**EXERCISE:** Reproduce all of the material below, line for line, without changing a single character.

**DATA IN THIS EXERCISE:**
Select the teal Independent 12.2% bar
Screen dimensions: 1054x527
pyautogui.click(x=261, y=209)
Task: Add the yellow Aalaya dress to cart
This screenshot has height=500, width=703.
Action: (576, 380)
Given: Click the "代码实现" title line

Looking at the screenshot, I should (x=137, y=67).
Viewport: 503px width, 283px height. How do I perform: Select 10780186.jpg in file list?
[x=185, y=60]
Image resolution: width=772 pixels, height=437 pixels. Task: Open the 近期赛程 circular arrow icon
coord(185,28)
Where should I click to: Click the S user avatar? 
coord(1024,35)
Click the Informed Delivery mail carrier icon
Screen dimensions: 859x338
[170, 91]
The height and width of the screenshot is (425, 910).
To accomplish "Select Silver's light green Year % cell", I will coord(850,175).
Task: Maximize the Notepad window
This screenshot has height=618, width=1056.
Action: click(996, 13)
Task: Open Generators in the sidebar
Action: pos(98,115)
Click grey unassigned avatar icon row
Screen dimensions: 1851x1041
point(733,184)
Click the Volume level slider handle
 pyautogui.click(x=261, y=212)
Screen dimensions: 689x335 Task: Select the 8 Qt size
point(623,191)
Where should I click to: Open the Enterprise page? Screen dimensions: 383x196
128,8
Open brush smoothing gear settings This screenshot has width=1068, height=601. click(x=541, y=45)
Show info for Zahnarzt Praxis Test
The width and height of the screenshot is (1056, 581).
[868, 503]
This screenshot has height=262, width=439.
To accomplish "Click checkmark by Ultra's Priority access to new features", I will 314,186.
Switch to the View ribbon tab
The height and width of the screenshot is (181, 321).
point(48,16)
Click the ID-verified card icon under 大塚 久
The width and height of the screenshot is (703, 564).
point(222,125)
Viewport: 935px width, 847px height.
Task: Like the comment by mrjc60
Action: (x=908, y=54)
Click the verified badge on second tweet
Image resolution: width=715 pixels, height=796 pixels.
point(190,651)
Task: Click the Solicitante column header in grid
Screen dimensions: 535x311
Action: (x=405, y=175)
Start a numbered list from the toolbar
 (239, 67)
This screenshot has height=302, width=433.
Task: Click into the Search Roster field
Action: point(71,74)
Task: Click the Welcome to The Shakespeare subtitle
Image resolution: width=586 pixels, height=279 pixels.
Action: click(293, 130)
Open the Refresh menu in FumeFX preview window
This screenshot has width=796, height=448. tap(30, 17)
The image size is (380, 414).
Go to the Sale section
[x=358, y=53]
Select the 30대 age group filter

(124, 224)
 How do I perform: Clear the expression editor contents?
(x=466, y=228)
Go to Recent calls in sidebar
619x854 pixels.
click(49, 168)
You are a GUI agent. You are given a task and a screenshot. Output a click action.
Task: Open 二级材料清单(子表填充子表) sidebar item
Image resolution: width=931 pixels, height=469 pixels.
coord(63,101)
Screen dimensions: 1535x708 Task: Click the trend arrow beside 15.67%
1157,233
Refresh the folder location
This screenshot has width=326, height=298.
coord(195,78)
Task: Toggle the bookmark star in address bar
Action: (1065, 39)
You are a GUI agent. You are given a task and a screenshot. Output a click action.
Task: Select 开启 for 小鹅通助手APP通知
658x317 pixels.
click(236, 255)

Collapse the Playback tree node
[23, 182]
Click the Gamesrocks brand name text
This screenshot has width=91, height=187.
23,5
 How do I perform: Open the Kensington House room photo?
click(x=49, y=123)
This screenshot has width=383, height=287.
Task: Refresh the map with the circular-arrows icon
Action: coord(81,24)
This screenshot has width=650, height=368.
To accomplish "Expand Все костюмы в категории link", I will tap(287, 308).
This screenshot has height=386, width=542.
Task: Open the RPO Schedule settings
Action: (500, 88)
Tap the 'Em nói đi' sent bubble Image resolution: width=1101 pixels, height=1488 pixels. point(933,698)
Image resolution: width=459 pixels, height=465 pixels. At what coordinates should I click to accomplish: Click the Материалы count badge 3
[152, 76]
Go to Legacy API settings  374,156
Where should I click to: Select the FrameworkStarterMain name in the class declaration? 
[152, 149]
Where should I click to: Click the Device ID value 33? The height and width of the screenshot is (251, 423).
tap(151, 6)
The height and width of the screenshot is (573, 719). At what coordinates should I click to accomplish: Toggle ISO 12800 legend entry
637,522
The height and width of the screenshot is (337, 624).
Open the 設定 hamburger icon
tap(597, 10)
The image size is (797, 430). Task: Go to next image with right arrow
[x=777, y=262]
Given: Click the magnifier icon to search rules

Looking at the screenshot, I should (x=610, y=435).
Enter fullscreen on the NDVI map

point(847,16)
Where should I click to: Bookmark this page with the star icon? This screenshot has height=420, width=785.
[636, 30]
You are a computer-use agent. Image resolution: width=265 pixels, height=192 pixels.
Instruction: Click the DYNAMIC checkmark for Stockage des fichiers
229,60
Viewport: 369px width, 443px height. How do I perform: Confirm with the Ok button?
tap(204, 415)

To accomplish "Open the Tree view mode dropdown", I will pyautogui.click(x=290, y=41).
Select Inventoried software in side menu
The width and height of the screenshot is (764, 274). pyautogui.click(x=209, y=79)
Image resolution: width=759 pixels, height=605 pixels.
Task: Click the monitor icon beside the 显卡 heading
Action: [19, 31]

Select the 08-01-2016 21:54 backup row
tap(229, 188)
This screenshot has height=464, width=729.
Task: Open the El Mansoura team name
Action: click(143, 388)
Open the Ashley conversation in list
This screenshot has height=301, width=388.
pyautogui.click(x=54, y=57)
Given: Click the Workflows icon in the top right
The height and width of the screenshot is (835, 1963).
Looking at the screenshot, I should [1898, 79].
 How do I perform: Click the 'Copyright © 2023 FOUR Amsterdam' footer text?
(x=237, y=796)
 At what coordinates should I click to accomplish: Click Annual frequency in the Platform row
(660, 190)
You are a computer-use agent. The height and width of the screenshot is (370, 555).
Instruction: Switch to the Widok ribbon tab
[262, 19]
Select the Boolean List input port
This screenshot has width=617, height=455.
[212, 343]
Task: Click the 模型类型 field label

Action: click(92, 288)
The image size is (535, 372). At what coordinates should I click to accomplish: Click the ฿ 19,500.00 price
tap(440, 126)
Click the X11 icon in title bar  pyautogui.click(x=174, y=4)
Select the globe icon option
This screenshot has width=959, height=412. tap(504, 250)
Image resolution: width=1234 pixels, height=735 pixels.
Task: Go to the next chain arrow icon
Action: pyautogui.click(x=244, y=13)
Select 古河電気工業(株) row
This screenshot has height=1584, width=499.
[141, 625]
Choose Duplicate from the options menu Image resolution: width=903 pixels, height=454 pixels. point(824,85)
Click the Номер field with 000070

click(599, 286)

**SOLUTION BELOW:**
Select the teal Independent 12.2% bar
Screen dimensions: 1054x527
pyautogui.click(x=261, y=209)
Task: Add the yellow Aalaya dress to cart
This screenshot has height=500, width=703.
Action: (576, 380)
Given: Click the "代码实现" title line

Looking at the screenshot, I should (x=137, y=67).
Viewport: 503px width, 283px height. How do I perform: Select 10780186.jpg in file list?
[x=185, y=60]
Image resolution: width=772 pixels, height=437 pixels. Task: Open the 近期赛程 circular arrow icon
coord(185,28)
Where should I click to: Click the S user avatar? 
coord(1024,35)
Click the Informed Delivery mail carrier icon
Screen dimensions: 859x338
[170, 91]
The height and width of the screenshot is (425, 910).
To accomplish "Select Silver's light green Year % cell", I will coord(850,175).
Task: Maximize the Notepad window
This screenshot has height=618, width=1056.
Action: click(996, 13)
Task: Open Generators in the sidebar
Action: pos(98,115)
Click grey unassigned avatar icon row
Screen dimensions: 1851x1041
point(733,184)
Click the Volume level slider handle
 pyautogui.click(x=261, y=212)
Screen dimensions: 689x335 Task: Select the 8 Qt size
point(623,191)
Where should I click to: Open the Enterprise page? Screen dimensions: 383x196
128,8
Open brush smoothing gear settings This screenshot has width=1068, height=601. click(x=541, y=45)
Show info for Zahnarzt Praxis Test
The width and height of the screenshot is (1056, 581).
[868, 503]
This screenshot has height=262, width=439.
To accomplish "Click checkmark by Ultra's Priority access to new features", I will 314,186.
Switch to the View ribbon tab
The height and width of the screenshot is (181, 321).
point(48,16)
Click the ID-verified card icon under 大塚 久
The width and height of the screenshot is (703, 564).
point(222,125)
Viewport: 935px width, 847px height.
Task: Like the comment by mrjc60
Action: (x=908, y=54)
Click the verified badge on second tweet
Image resolution: width=715 pixels, height=796 pixels.
point(190,651)
Task: Click the Solicitante column header in grid
Screen dimensions: 535x311
Action: (x=405, y=175)
Start a numbered list from the toolbar
 (239, 67)
This screenshot has height=302, width=433.
Task: Click into the Search Roster field
Action: point(71,74)
Task: Click the Welcome to The Shakespeare subtitle
Image resolution: width=586 pixels, height=279 pixels.
Action: click(293, 130)
Open the Refresh menu in FumeFX preview window
This screenshot has width=796, height=448. tap(30, 17)
The image size is (380, 414).
Go to the Sale section
[x=358, y=53]
Select the 30대 age group filter

(124, 224)
 How do I perform: Clear the expression editor contents?
(x=466, y=228)
Go to Recent calls in sidebar
619x854 pixels.
click(49, 168)
You are a GUI agent. You are given a task and a screenshot. Output a click action.
Task: Open 二级材料清单(子表填充子表) sidebar item
Image resolution: width=931 pixels, height=469 pixels.
coord(63,101)
Screen dimensions: 1535x708 Task: Click the trend arrow beside 15.67%
1157,233
Refresh the folder location
This screenshot has width=326, height=298.
coord(195,78)
Task: Toggle the bookmark star in address bar
Action: (1065, 39)
You are a GUI agent. You are given a task and a screenshot. Output a click action.
Task: Select 开启 for 小鹅通助手APP通知
658x317 pixels.
click(236, 255)

Collapse the Playback tree node
[23, 182]
Click the Gamesrocks brand name text
This screenshot has width=91, height=187.
23,5
 How do I perform: Open the Kensington House room photo?
click(x=49, y=123)
This screenshot has width=383, height=287.
Task: Refresh the map with the circular-arrows icon
Action: coord(81,24)
This screenshot has width=650, height=368.
To accomplish "Expand Все костюмы в категории link", I will tap(287, 308).
This screenshot has height=386, width=542.
Task: Open the RPO Schedule settings
Action: (500, 88)
Tap the 'Em nói đi' sent bubble Image resolution: width=1101 pixels, height=1488 pixels. point(933,698)
Image resolution: width=459 pixels, height=465 pixels. At what coordinates should I click to accomplish: Click the Материалы count badge 3
[152, 76]
Go to Legacy API settings  374,156
Where should I click to: Select the FrameworkStarterMain name in the class declaration? 
[152, 149]
Where should I click to: Click the Device ID value 33? The height and width of the screenshot is (251, 423).
tap(151, 6)
The height and width of the screenshot is (573, 719). At what coordinates should I click to accomplish: Toggle ISO 12800 legend entry
637,522
The height and width of the screenshot is (337, 624).
Open the 設定 hamburger icon
tap(597, 10)
The image size is (797, 430). Task: Go to next image with right arrow
[x=777, y=262]
Given: Click the magnifier icon to search rules

Looking at the screenshot, I should (x=610, y=435).
Enter fullscreen on the NDVI map

point(847,16)
Where should I click to: Bookmark this page with the star icon? This screenshot has height=420, width=785.
[636, 30]
You are a computer-use agent. Image resolution: width=265 pixels, height=192 pixels.
Instruction: Click the DYNAMIC checkmark for Stockage des fichiers
229,60
Viewport: 369px width, 443px height. How do I perform: Confirm with the Ok button?
tap(204, 415)

To accomplish "Open the Tree view mode dropdown", I will pyautogui.click(x=290, y=41).
Select Inventoried software in side menu
The width and height of the screenshot is (764, 274). pyautogui.click(x=209, y=79)
Image resolution: width=759 pixels, height=605 pixels.
Task: Click the monitor icon beside the 显卡 heading
Action: [19, 31]

Select the 08-01-2016 21:54 backup row
tap(229, 188)
This screenshot has height=464, width=729.
Task: Open the El Mansoura team name
Action: click(143, 388)
Open the Ashley conversation in list
This screenshot has height=301, width=388.
pyautogui.click(x=54, y=57)
Given: Click the Workflows icon in the top right
The height and width of the screenshot is (835, 1963).
Looking at the screenshot, I should [1898, 79].
 How do I perform: Click the 'Copyright © 2023 FOUR Amsterdam' footer text?
(x=237, y=796)
 At what coordinates should I click to accomplish: Click Annual frequency in the Platform row
(660, 190)
You are a computer-use agent. The height and width of the screenshot is (370, 555).
Instruction: Switch to the Widok ribbon tab
[262, 19]
Select the Boolean List input port
This screenshot has width=617, height=455.
[212, 343]
Task: Click the 模型类型 field label

Action: click(92, 288)
The image size is (535, 372). At what coordinates should I click to accomplish: Click the ฿ 19,500.00 price
tap(440, 126)
Click the X11 icon in title bar  pyautogui.click(x=174, y=4)
Select the globe icon option
This screenshot has width=959, height=412. tap(504, 250)
Image resolution: width=1234 pixels, height=735 pixels.
Task: Go to the next chain arrow icon
Action: pyautogui.click(x=244, y=13)
Select 古河電気工業(株) row
This screenshot has height=1584, width=499.
[141, 625]
Choose Duplicate from the options menu Image resolution: width=903 pixels, height=454 pixels. point(824,85)
Click the Номер field with 000070

click(599, 286)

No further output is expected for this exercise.